───── Working data
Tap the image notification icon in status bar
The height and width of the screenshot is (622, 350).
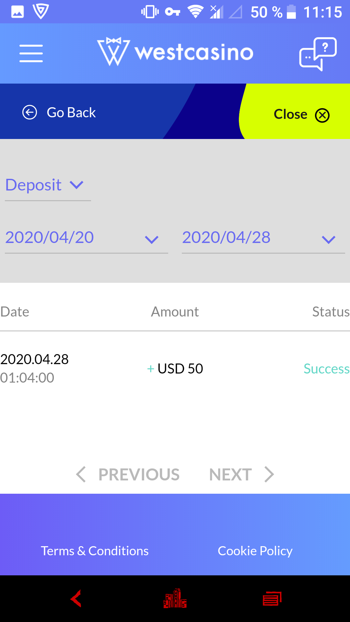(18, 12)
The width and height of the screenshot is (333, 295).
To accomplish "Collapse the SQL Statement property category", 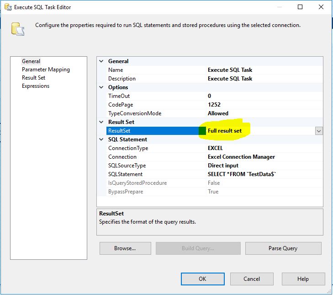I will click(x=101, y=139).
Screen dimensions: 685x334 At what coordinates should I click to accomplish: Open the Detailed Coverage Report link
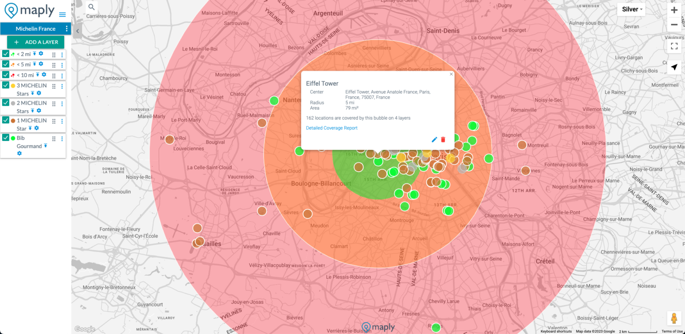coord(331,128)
──────────
* _Work request_: In the copy, include exactly the lines from the one with "Screen dimensions: 685x334" through the final line of the entries above, both ends counted, and no pictures.

* _Final answer_:
Screen dimensions: 685x334 At what coordinates should I click to accomplish: Open the Detailed Coverage Report link
coord(331,128)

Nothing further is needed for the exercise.